Взбешённый, Рюскадор присел, как тигр, который собирается прыгнуть на свою добычу, но Робер удержал его дружеским жестом и сказал:
— Успокойтесь, маркиз. Осуждённым ни в чём не отказывают!..
Провансалец заскрежетал зубами, но повиновался графу. Он медленно направился к двери. Вдруг у порога он обернулся. Лицо его выражаю очевидное смущение.
— Чёрт возьми, у меня в карете ещё кое-кто: добыча не менее изумительная, чем поимка Красного Рака, — пробормотал он, обращаясь к Роберу де Трему.
— Ещё пленник?
— Напротив, освобождённая жертва. Но, — прибавил он скороговоркой, — это слишком длинный рассказ, который требует затруднительных объяснений. Закончите ваше дело с герцогом. После я вам представлю особу, которую вы не ожидаете увидеть...
— Что значит?..
Но Поликсен уже сбежал с лестницы, потряхивая своими взъерошенными волосами в знак отказа объясниться.
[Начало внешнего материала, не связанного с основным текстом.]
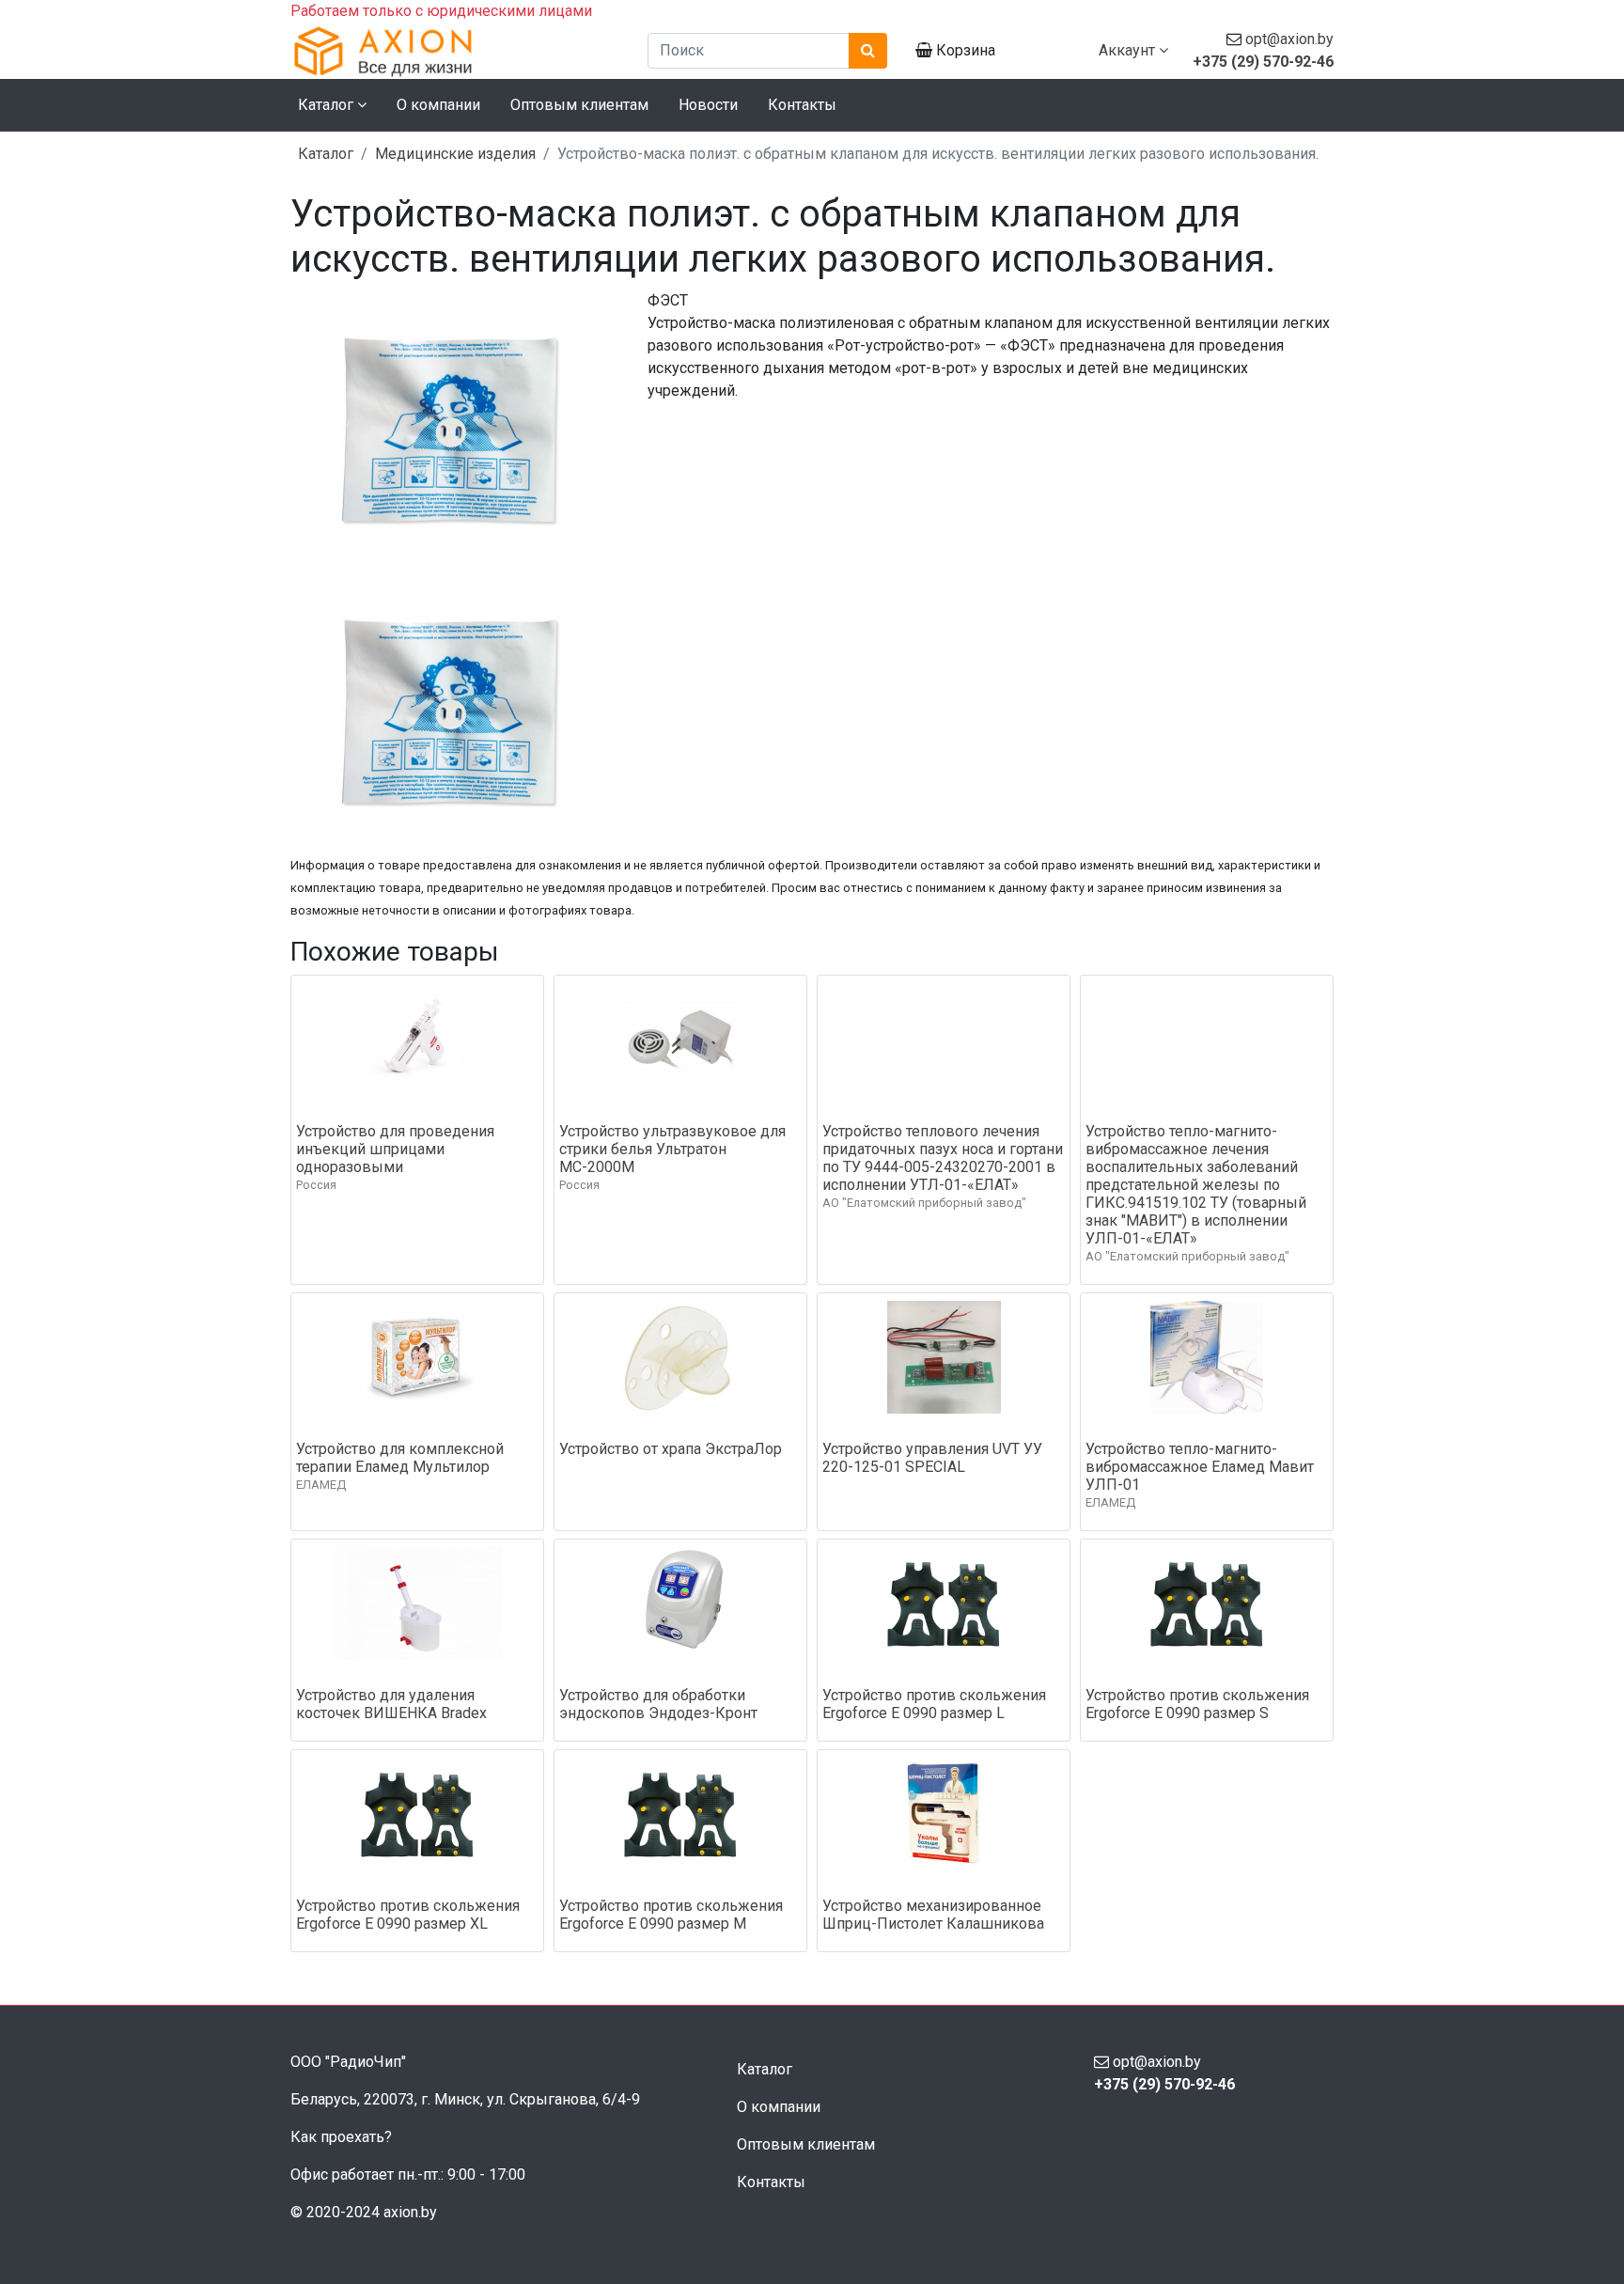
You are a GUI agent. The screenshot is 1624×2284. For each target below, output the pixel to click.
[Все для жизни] (454, 51)
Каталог (325, 154)
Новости (708, 105)
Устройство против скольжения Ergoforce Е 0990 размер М (671, 1914)
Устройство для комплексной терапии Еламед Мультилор (400, 1458)
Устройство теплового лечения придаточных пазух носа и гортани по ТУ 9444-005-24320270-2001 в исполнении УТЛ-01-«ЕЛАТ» (942, 1158)
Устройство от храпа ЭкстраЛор (670, 1449)
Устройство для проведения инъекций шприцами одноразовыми (395, 1149)
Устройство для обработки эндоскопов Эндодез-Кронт (658, 1704)
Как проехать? (341, 2137)
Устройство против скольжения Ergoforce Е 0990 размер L (934, 1704)
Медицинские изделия (455, 154)
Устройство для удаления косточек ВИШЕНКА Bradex (391, 1704)
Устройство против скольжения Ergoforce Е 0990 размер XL (408, 1914)
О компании (438, 105)
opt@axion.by (1289, 39)
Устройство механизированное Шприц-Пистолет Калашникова (933, 1914)
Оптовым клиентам (579, 105)
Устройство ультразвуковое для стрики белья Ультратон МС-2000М (672, 1149)
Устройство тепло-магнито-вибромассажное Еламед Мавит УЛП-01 (1199, 1467)
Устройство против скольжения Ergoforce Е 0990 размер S (1197, 1704)
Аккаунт (1129, 50)
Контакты (802, 105)
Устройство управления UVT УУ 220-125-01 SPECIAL (932, 1458)
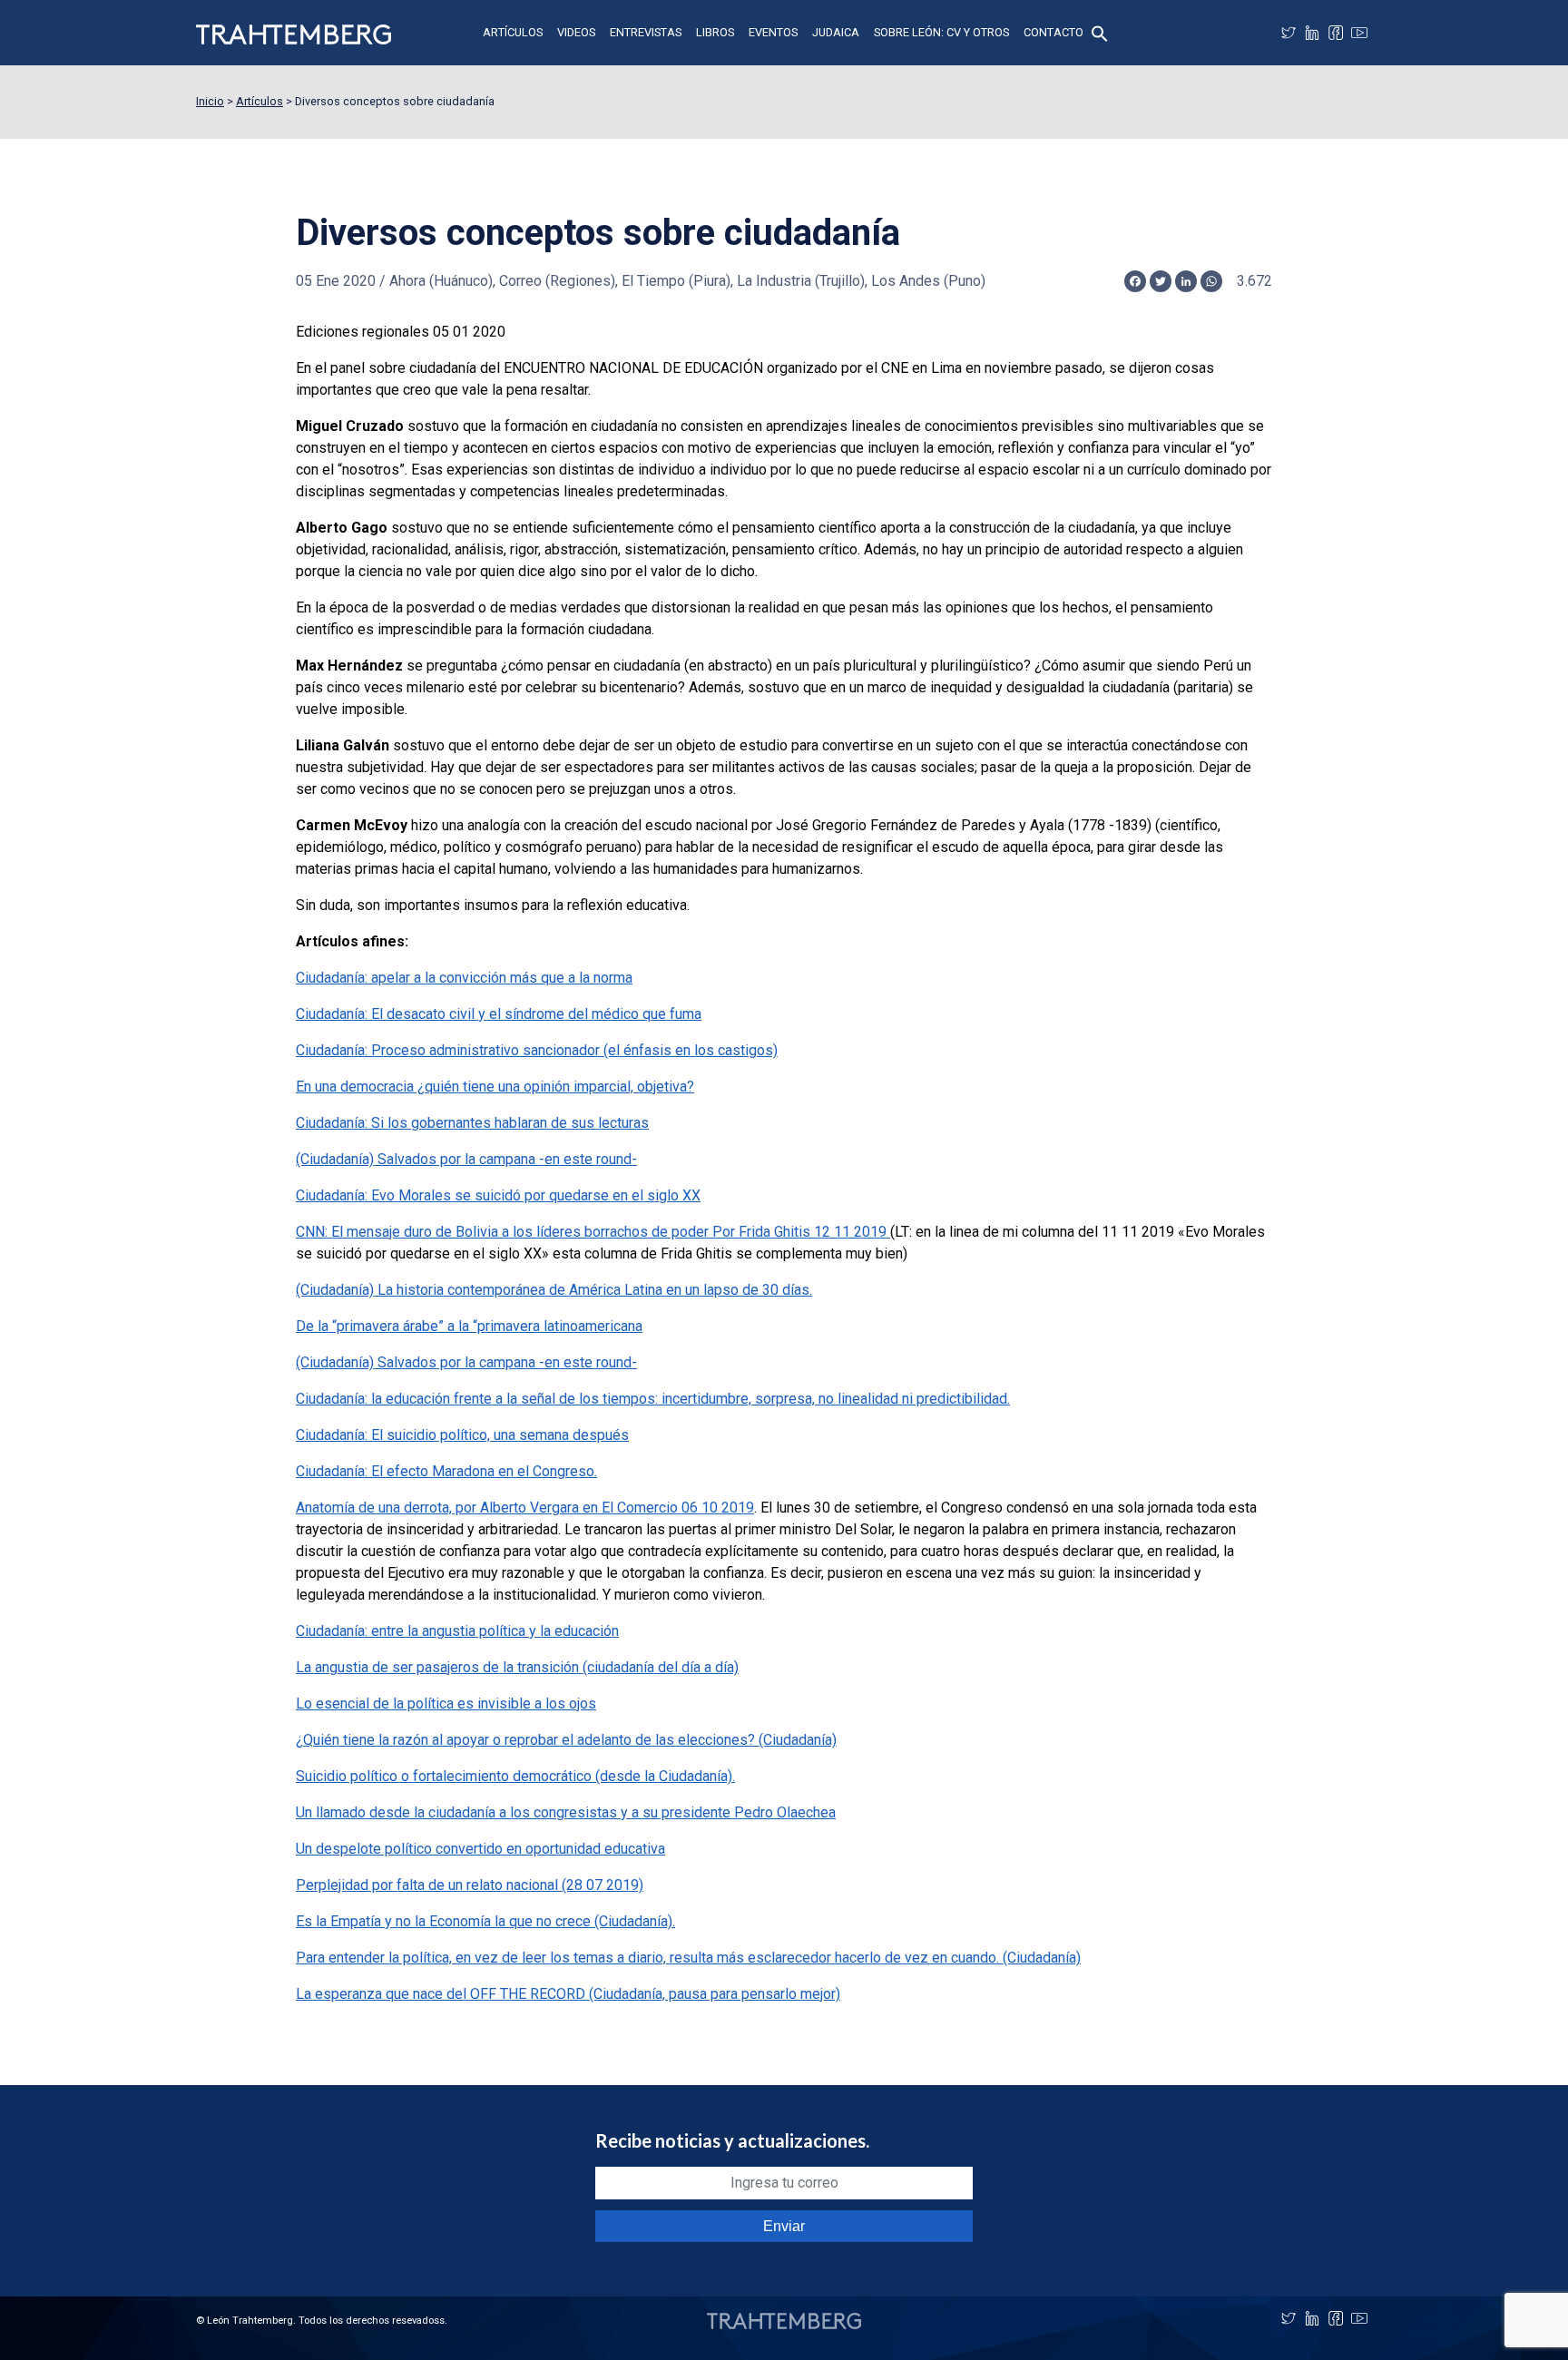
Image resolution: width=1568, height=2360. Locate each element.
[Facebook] (1335, 32)
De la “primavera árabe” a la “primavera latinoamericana (469, 1326)
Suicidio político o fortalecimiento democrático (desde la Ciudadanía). (515, 1776)
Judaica (835, 32)
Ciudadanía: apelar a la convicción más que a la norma (464, 977)
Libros (715, 32)
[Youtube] (1359, 32)
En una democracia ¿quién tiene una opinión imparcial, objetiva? (495, 1086)
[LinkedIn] (1312, 32)
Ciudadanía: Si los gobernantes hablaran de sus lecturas (472, 1122)
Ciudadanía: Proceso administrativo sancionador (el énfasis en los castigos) (537, 1050)
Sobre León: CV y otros (941, 32)
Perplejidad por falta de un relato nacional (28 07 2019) (469, 1885)
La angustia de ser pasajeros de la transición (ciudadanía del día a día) (517, 1667)
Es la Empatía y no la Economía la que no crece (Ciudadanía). (485, 1921)
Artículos (513, 32)
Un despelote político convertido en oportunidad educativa (480, 1848)
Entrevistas (645, 32)
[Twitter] (1288, 32)
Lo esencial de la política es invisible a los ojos (446, 1703)
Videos (576, 32)
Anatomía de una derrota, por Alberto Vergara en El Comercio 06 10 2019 (525, 1507)
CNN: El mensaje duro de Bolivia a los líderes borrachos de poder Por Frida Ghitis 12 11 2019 (593, 1231)
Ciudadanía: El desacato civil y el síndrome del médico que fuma (498, 1014)
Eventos (773, 32)
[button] (1100, 32)
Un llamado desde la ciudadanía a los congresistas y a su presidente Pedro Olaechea (566, 1812)
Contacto (1053, 32)
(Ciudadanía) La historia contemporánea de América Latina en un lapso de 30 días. (554, 1289)
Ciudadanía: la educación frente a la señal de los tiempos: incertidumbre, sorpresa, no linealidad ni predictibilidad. (653, 1398)
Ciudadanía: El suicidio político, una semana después (462, 1435)
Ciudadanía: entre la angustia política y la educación (457, 1631)
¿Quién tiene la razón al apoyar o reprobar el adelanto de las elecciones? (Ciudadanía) (566, 1739)
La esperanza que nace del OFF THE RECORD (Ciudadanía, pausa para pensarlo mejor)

Робер де Трем, удивлённый и немного встревоженный, вернулся к кардиналу, который сел на единственное соломенное кресло в маленькой комнатке и указал ему на скамью против себя с таким повелительным видом, как будто он принимал его в кабинете своего парижского дворца.
— Будем говорить откровенно, месье де Трем, — начал Ришелье решительным тоном, — и выслушайте, что я намерен был сделать, если бы не попал в ловушку, расставленную мне сокольничим вашего повелителя. Я ехал в армию маршала де Брезе с целью уничтожить вас, потому что план вашего отступления мне был известен. Мне стоило отдать приказ о форсированном марше, чтобы окружить ваш полк и авангард графа Суассонского. Я знал о вашем заговоре с самого его начала. Одним словом, я мог остановить его. Но мне было необходимо дать ему обнаружиться во всей своей силе, чтобы перед лицом Франции задушить его в моей железной руке и вместе с ним раздавить его ненавистных предводителей.
— И вы говорите это мне, монсеньор, мне вы решаетесь сознаваться в подобных замыслах?! — вскричал удивлённый такой смелостью Робер.
— Не перебивайте меня. В Нивелле я узнал о вашей попытке освободить Марию Медичи. Я воспользовался бы подменой одного из ваших агентов моим, для того чтобы завладеть этой зловредной итальянкой и, заключив её в тюрьму навсегда, отнять у неё средства производить смуты во Франции.
— О, замолчите, монсеньор! — вскричал граф де Трем. — Не напоминайте мне о вашей ненависти к тем, кому я служу.
— Это ещё не всё, — продолжал кардинал так же хладнокровно. — Оттого что мне не удалось, перейдём к тому, что мною уже исполнено. Всем известна пылкая опрометчивость графа Суассонского. Итак, я убеждён, что вследствие вашего извещения, он сам повёл свой авангард к вам навстречу, а кому-нибудь из своих офицеров поручил собрать главный корпус армии и последовать за ним в Бельгию, чтобы подкрепить небольшой отряд, во главе которого он сам. Для этой решительной минуты я тайно послал в Рокруа маршала де Ла Мельере, одного из моих самых преданных командиров, с отрешением графа от его должности главнокомандующего. Маршал де Ла Мельере боготворим солдатами. Он удержит их в повиновении. Вам, стало быть, предстоит сразиться с пограничным корпусом, вместо того чтобы располагать им для вторжения в пределы королевства.